The drowning of the Capel Celyn village in the Tryweryn valley in 1965 to create a reservoir to supply Liverpool and the Wirral remains a significant historical and cultural event in Wales.

The village was drowned in 1965 despite every Welsh MP but one voting against it.

In recent years the ‘Cofiwch Dryweryn’ [Remember Tryweryn] mural in Llanrhystud, mid-Wales, has re-emerged as a significant symbol, with replicas appearing across Wales.

The Internal Market Bill currently being pushed through the UK Parliament would see the Westminster government gaining spending powers in entirely devolved areas, bypassing democratically elected Members of the Senedd. These powers include water infrastructure. 

Plaid Westminster Leader Liz Saville Roberts MP said the fact Westminster wants to take powers over water infrastructure shows “a shocking level of historical ignorance”. She went on to say that the drowning of Capel Celyn serves as a reminder of what happens when “Westminster holds the whip hand over Wales.”

Westminster Government Ministers have also admitted that the Bill will break international law in relation to the Northern Ireland Protocol, which is contained within Boris Johnson’s Withdrawal Agreement with the EU.

The Internal Market Bill will face its first Parliamentary vote today. Plaid Cymru, alongside the SNP, Liberal Democrats, SDLP, Greens and Alliance have tabled an amendment seeking to stop the Bill progressing any further. The Labour Party has not indicated if it will join with other opposition parties in opposing the Bill.

Plaid Cymru Westminster Leader, Liz Saville Roberts MP said:

“We can see the enduring significance of Welsh control over water by the continuing prominence of ‘Cofiwch Dryweryn’ – Remember Tryweryn murals and images across Wales. The Internal Market Bill’s attempt to snatch powers over this issue is a worrying echo of that infamous drowning of Capel Celyn by Westminster, against the wishes of Wales.
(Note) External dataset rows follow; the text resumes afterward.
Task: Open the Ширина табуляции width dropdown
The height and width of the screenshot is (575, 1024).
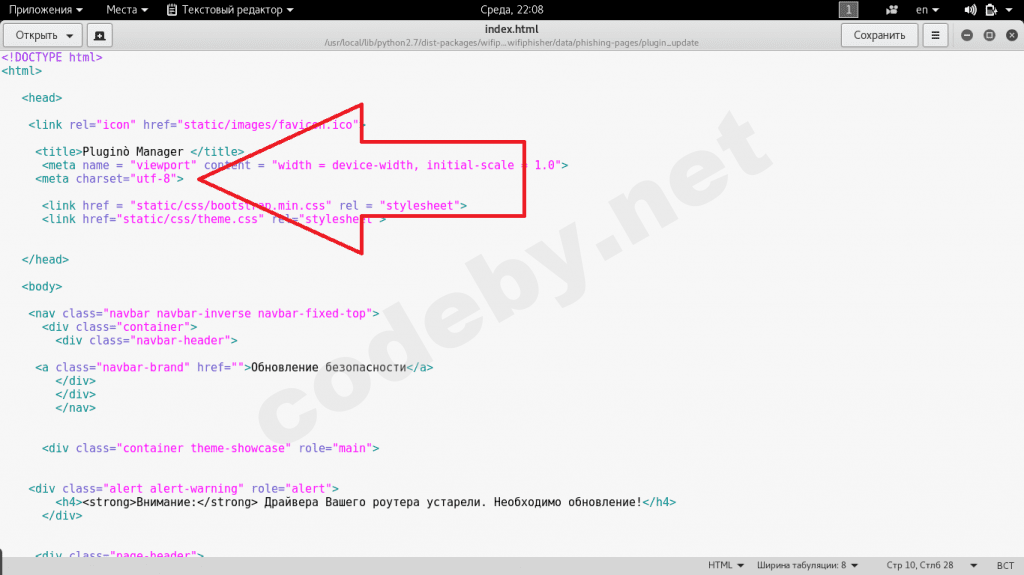Action: point(807,565)
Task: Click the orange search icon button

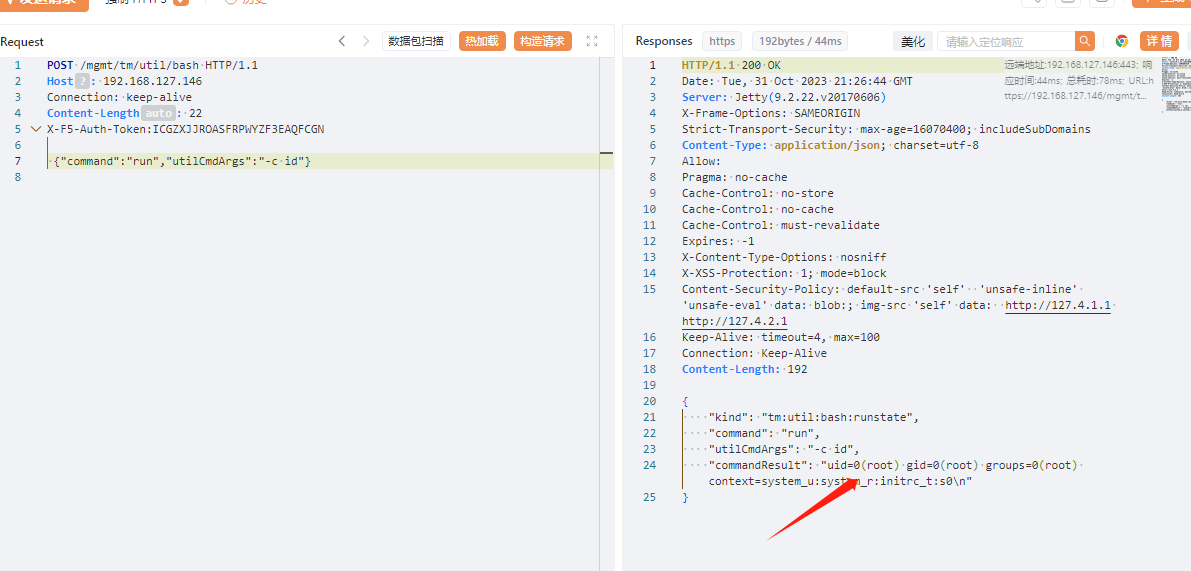Action: pyautogui.click(x=1085, y=41)
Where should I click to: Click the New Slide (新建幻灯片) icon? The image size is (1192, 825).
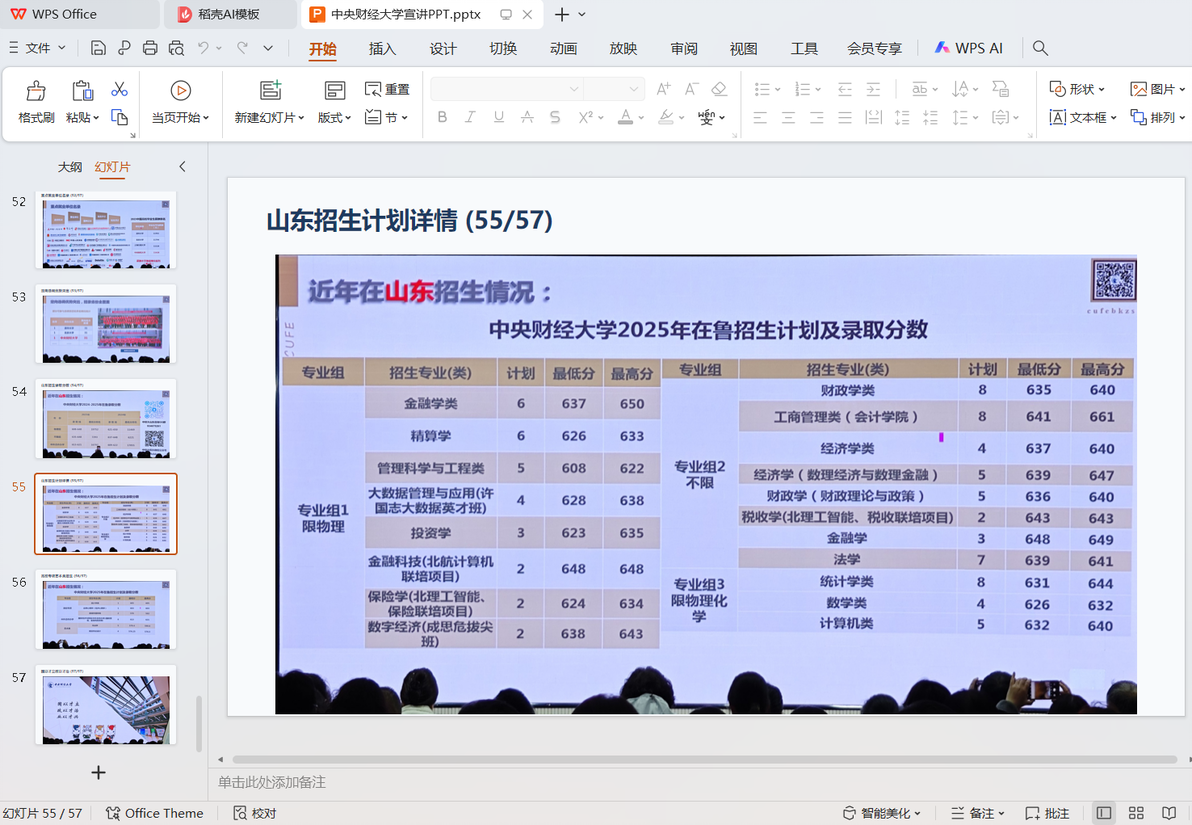click(271, 90)

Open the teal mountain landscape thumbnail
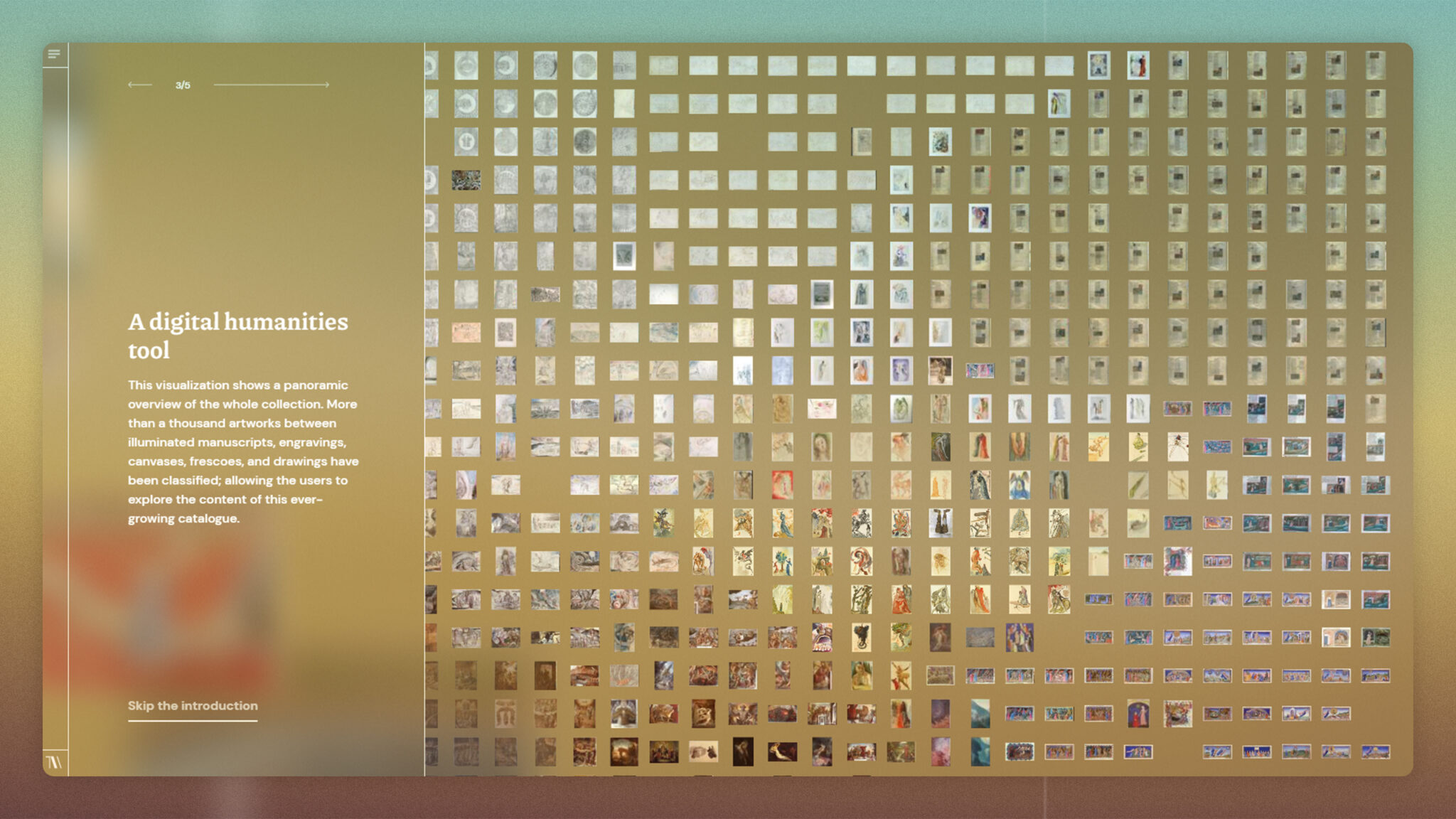(980, 714)
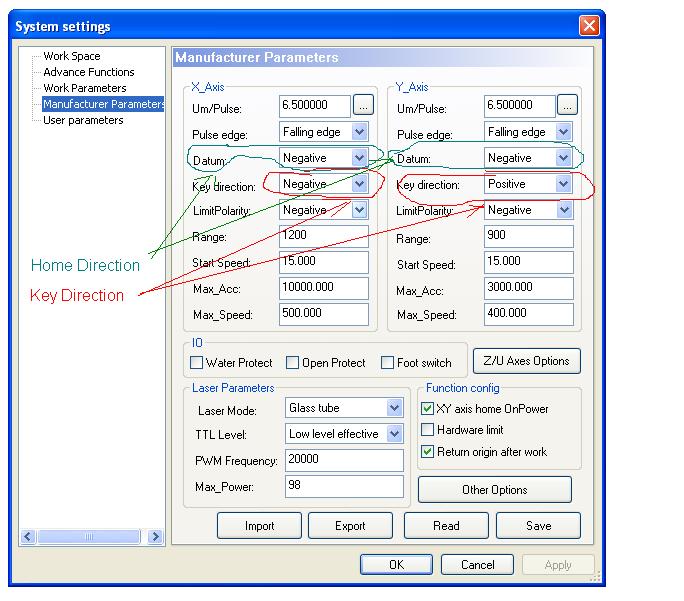Click Y_Axis Um/Pulse ellipsis button
This screenshot has width=684, height=601.
click(x=567, y=106)
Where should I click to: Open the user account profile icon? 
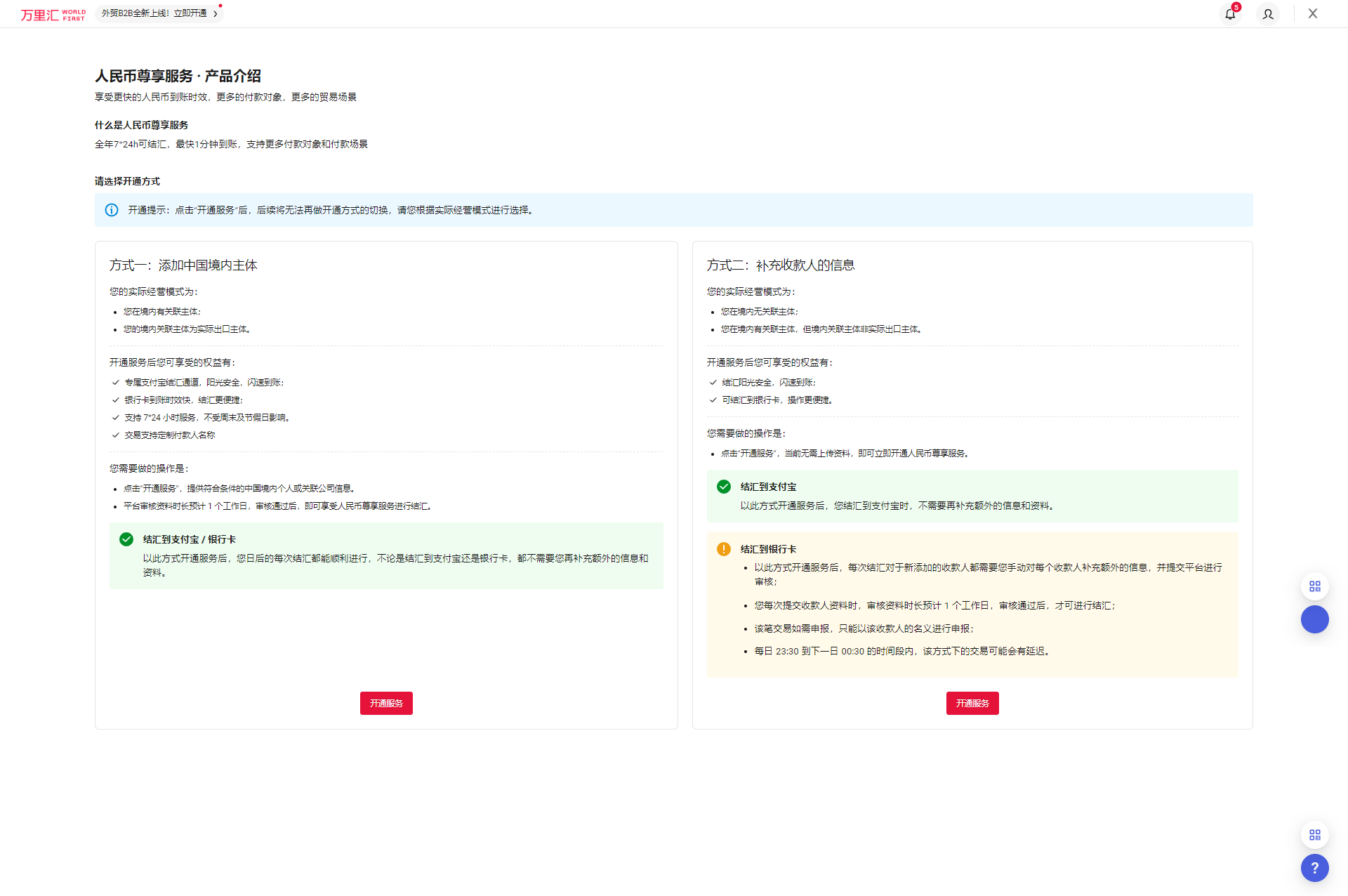pos(1267,14)
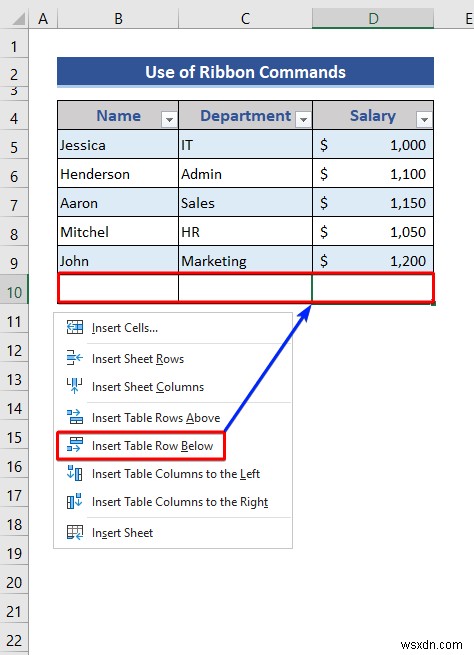Click the Insert Sheet Columns icon
Viewport: 474px width, 655px height.
(x=75, y=386)
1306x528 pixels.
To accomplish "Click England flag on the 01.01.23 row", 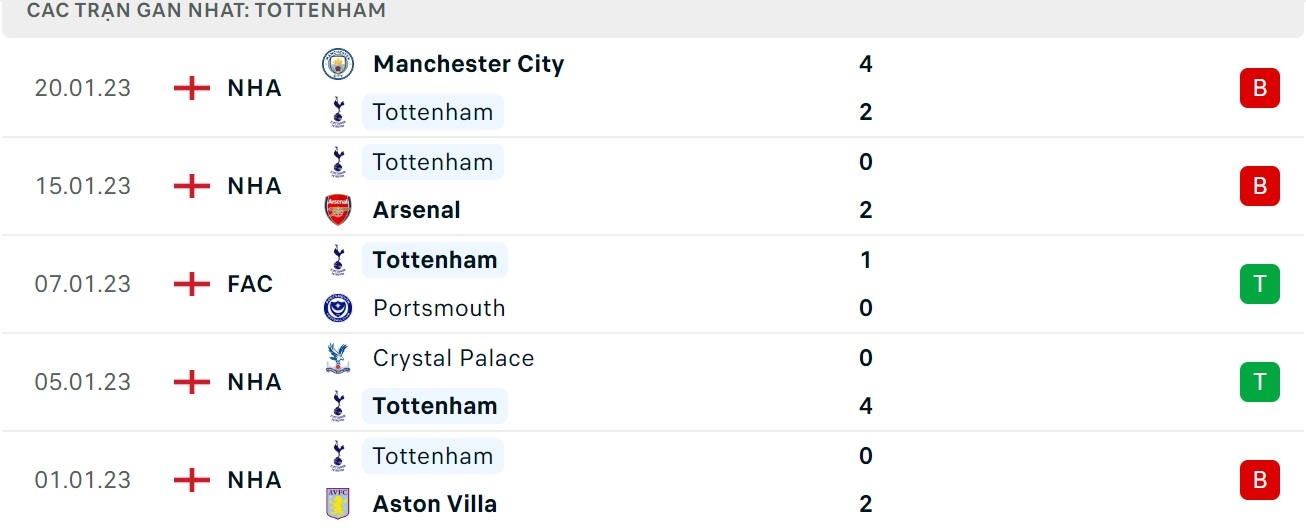I will pos(192,480).
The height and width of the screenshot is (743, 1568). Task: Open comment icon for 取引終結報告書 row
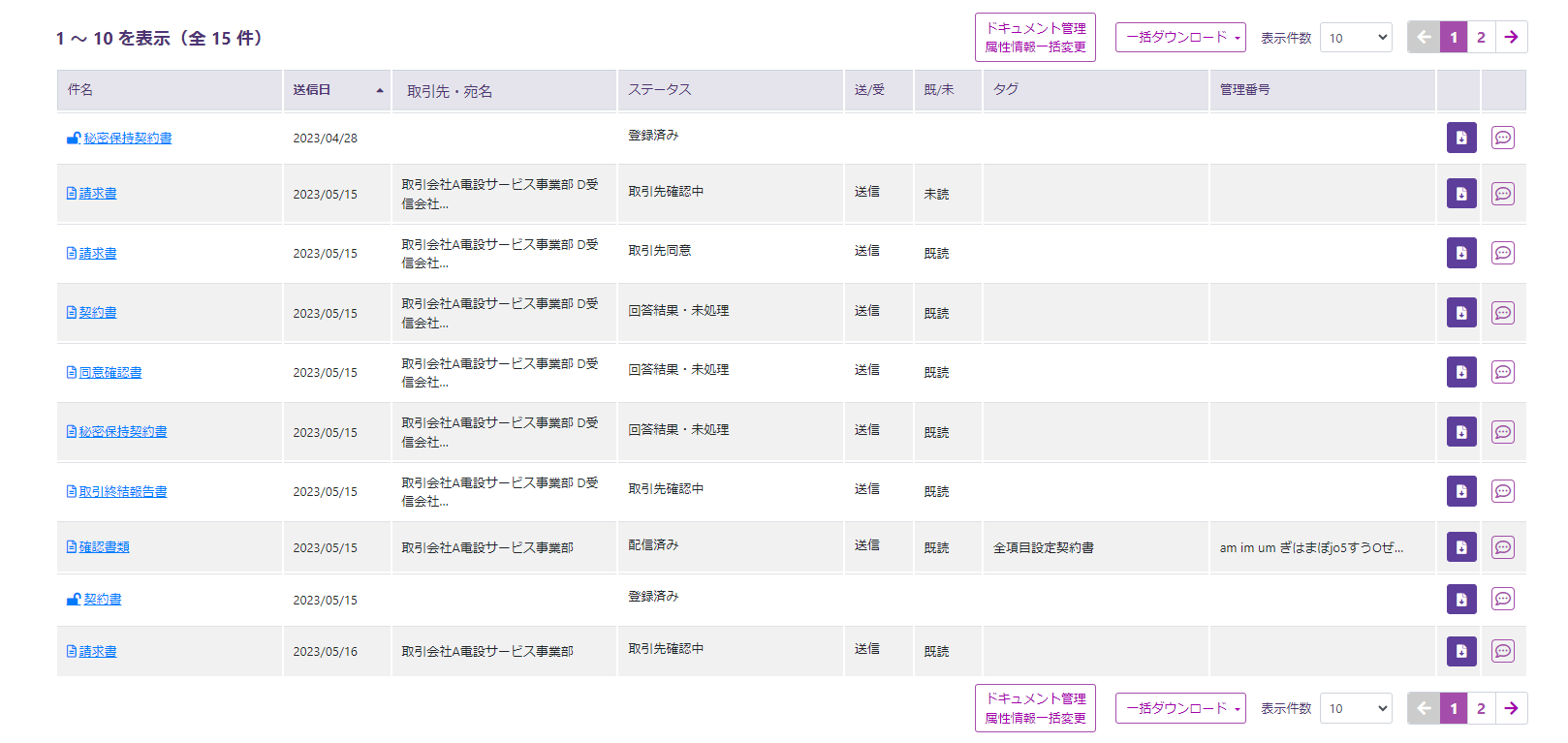1502,491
“We know this Bill will break international law, put the Good Friday Agreement at risk, and smash the devolution settlement, but the historical ignorance to seek powers over Welsh water infrastructure is shocking.

“Although over four decades ago, the drowning of Capel Celyn remains at the forefront of the Welsh national memory, serving as a reminder of what happens when Westminster holds the whip hand over Wales.

“Westminster seems intent on not only undermining our devolution settlement, but to show a shameless disregard for our culture and history.

“Plaid Cymru will oppose this Bill every step of the way.”